Der Bundeskanzler auf Balkanreise: Das Beste aus zwei Welten
Olaf Scholz will die festgefahrenen Beitrittsverhandlungen der Westbalkanländer beleben. Hintergrund ist die Sorge, dass Russlands Einfluss wächst.
Um die europäische Integration voranzubringen und den russischen Einfluss in der Region zu begrenzen, hält es das Kanzleramt für angezeigt, wieder Schwung in den Beitrittsprozess der Westbalkanstaaten zu bringen. Die vier offiziellen Beitrittskandidaten – Albanien, Serbien, Montenegro und Nordmazedonien – stecken seit Jahren im Kandidatenstatus fest, ohne dass es einen konkreten Beitrittstermin gibt, oder wie im Falle von Nordmazedonien und Albanien überhaupt den Start von Verhandlungen.
Das sorgt vor Ort für Frust, die einstige EU-Begeisterung schwindet in den jeweiligen Bevölkerungen. Von der EU enttäuschte Länder gepaart mit einem aggressiven Russland, das Nachbarländer überfallt und nach jeder Gelegenheit greift, um Zwist unter den Europäern zu säen – das ist derzeit eine gefährliche Koinzidenz.
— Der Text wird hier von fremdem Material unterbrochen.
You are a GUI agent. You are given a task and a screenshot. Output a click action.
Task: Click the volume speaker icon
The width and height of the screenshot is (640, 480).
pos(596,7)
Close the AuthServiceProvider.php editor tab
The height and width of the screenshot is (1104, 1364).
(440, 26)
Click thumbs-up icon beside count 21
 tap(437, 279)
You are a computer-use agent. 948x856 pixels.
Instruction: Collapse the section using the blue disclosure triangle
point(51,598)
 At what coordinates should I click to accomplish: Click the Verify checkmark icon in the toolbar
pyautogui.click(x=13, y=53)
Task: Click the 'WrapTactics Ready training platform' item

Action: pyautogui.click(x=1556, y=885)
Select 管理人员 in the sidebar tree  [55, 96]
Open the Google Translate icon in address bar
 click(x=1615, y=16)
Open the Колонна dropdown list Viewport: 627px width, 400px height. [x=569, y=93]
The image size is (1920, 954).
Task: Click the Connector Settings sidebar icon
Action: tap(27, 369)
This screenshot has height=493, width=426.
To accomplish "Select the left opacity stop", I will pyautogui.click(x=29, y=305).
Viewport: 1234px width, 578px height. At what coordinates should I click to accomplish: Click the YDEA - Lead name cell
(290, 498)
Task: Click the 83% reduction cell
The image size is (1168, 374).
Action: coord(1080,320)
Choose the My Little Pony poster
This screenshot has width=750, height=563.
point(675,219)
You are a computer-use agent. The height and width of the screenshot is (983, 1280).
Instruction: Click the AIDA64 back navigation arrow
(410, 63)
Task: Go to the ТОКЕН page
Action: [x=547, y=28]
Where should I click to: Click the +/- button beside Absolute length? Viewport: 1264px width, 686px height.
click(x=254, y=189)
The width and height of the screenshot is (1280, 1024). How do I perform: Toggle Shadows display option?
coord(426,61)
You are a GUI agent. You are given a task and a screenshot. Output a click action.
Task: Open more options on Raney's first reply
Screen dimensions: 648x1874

Dazu kommt, dass auch die Ukraine nun in die EU will, die EU-Kommission könnte schon am Freitag eine Empfehlung abgeben. Kommissionschefin Ursula von der Leyen war am Wochenende ebenfalls unterwegs in Sachen Beitritt und auf Überraschungsbesuch in Kiew. Wenn aber die Ukrainer sich vordrängeln dürften, während andere jahrelang Schlange stehen, könnte das bei aller Solidarität für großes Murren sorgen.
Eine Reise in die Schmerzzonen
Also macht der Bundeskanzler den Beitritt der Westbalkanländer wie einst seine Vorgängerin zur Chefsache und will ein neues Zeichen der Zuversicht senden, „dass dieser Beitrittsprozess von der EU gewollt ist.“ Aus Sicht des Deutschen hat die EU hier einen Ruf zu verlieren. Meint sie es tatsächlich ernst mit der europäischen Integration und belohnt jene, die sich anstrengen. Oder büßt sie an Glaubwürdigkeit ein und gibt Russland Gelegenheit, sich als Partner in der Region anzudienen.
Scholz, der abgesehen von Fototerminen, auch was bewegen will, reist deshalb direkt in die Schmerzzonen. Denn dass der einst vollmundigt verkündete Beitritt der Westbalkanländer sich seit fast 20 Jahren dahinschleppt, liegt nicht nur an einer erweiterungsmüden EU, sondern auch an ungelösten Konflikten in der Region.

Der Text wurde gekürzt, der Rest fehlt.